Can you load and write the previously created laxenburg park data used above (as WKT) and save it (any format you like)?

library(rgeos)
library(rgdal)

lax <- 'POLYGON ((16.3594574385736 48.0702355060673,16.3609882350041 48.0694683197585,16.3648152260803 48.0688107223911,16.3684782032532 48.0682627181663,16.3736173055555 48.0696509842027,16.3794124634709 48.0710757446162,16.3814353016112 48.0709296171584,16.380724574697 48.0694683197585,16.3785923939546 48.0664725303671,16.3749840880827 48.0617958276381,16.3690249162641 48.0575206573412,16.3621910036281 48.0518198780156,16.3587467116595 48.0578129879854,16.3537716232604 48.0564609448419,16.3553024196909 48.0589822939637,16.3534435954539 48.0606631247802,16.3532249102496 48.0634400293739,16.3544823501746 48.0651207146451,16.3591840820682 48.0663263898385,16.3598948089823 48.0668013450392,16.3583640125519 48.067605105394,16.3590200681649 48.0688472557986,16.3594574385736 48.0702355060673))'

laxpol <- readWKT(lax)

# Convert to data.frame
laxpol <- SpatialPolygonsDataFrame(laxpol, data = data.frame(ID = 1, name = 'Laxenburg park') )
proj4string(laxpol) <- '+proj=longlat +ellps=WGS84 +datum=WGS84 +no_defs'

# Write the output
writeOGR(laxpol,dsn = '.',layer = 'Laxenburg',driver = "ESRI Shapefile")
# or as GPKG, using the database as folder
writeOGR(laxpol,dsn = 'Laxenburg.gpkg',layer = 'Laxenburg',driver = "GPKG")

Well done!

3 Vector data with the sf package

The R programming language has in recent years experience some form of revolution that data are treated and formatted as ‘tidy’ data.

Loading spatial data into R using sf is comparably easier

library(sf)
## Linking to GEOS 3.8.0, GDAL 3.0.4, PROJ 7.0.0
# Load the default country file coming with sf
nc <- st_read(system.file("gpkg/nc.gpkg", package="sf"))
## Reading layer `nc.gpkg' from data source `/home/martin/R/x86_64-pc-linux-gnu-library/3.6/sf/gpkg/nc.gpkg' using driver `GPKG'
## Simple feature collection with 100 features and 14 fields
## geometry type:  MULTIPOLYGON
## dimension:      XY
## bbox:           xmin: -84.32385 ymin: 33.88199 xmax: -75.45698 ymax: 36.58965
## geographic CRS: NAD27
class(nc)
## [1] "sf"         "data.frame"
# Show the top 6 rows
head(nc, 6)

Notice how this new object is both a ‘sf’ object as well as a ‘data.frame’. All the data assigned to this vector table can be used like you would use any other spatial information in a R data.frame, e.g. subsetting, filtering, plotting, etc… Furthermore the geometry is here not saved as part of the R-object but explicitly adressable in the column ‘geom’ using WKT.

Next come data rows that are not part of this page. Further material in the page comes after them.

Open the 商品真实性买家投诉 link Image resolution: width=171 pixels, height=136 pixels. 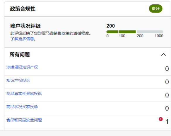(x=24, y=94)
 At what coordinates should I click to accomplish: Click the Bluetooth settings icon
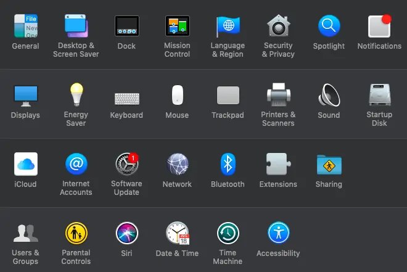(x=228, y=164)
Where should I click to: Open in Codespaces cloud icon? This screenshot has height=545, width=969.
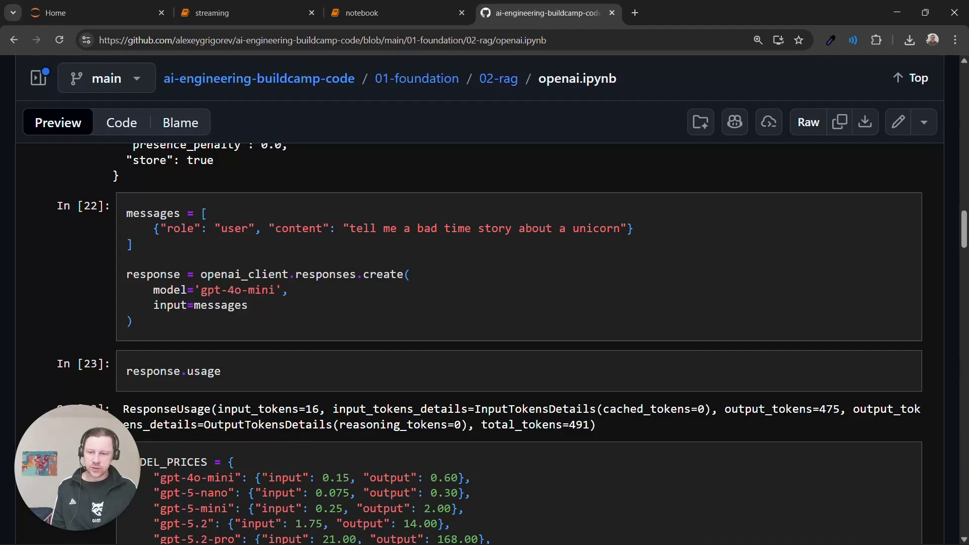click(x=769, y=122)
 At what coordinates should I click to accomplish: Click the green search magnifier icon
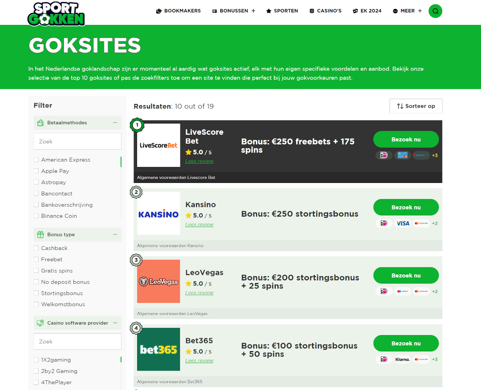pyautogui.click(x=435, y=11)
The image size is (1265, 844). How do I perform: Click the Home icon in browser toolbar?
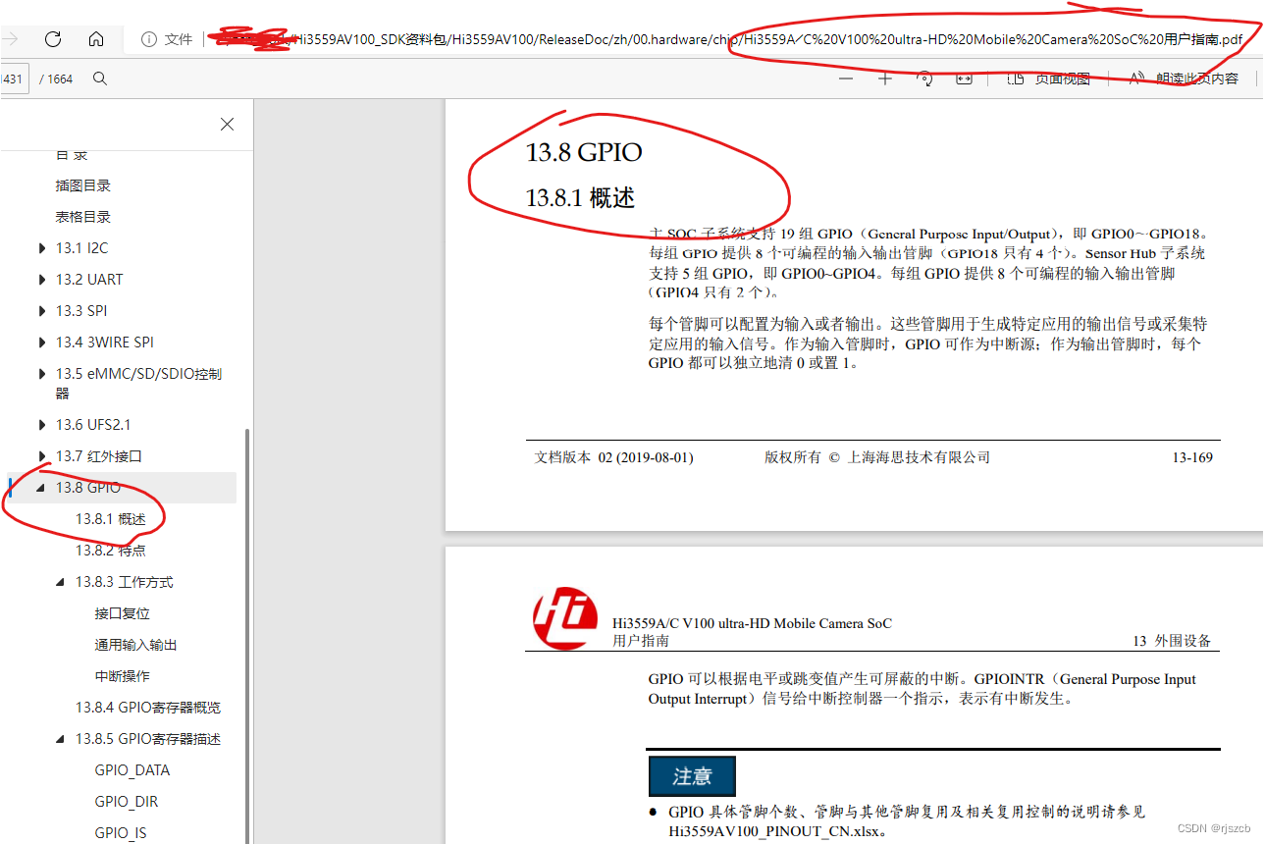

Similarly, individual (or multiple) can be plotted by adressing them as you would adress an item in a list object So

plot(nc['SID74'])

Writing outputs in sf is equally straight forward.

# If you want to write this into a folder called myfolder
st_write(nc, paste0('myfolder', "/", "nc.shp") )

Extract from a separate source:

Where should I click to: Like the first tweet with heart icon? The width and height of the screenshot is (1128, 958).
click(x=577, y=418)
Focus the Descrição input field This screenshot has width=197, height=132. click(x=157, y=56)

# You can also output the geometry data in WKT format
st_as_text(nc$geom)

Sometimes a function or r-package creates outputs that are not in sf format. These need to be converted to sf before being able to use them in tidy format. The function for that in R is st_as_sf.

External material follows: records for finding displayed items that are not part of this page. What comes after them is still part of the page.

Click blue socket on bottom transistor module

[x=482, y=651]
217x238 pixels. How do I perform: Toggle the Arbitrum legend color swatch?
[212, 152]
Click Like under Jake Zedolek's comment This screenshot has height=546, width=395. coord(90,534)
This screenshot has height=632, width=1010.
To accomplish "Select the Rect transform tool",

Can you take the Laxenburg park object and calculate its area ? The function to do so is ‘st_area()’ and requires a sf object.

# Convert the file
sf_laxpol <- st_as_sf(laxpol)

# The area in m2
st_area(sf_laxpol)

# Similarly one can write the laxenburg data to geopackage easily with sf
st_write(new_sf, 'Laxenburg.gpkg')

Area calculations using the sf package use the ‘units’ package to assign a unit in R to vector of numeric values. You should get in result of ~2.2 Million ha

For the rest of the course we will primarily use the sf package for any spatial manipulation.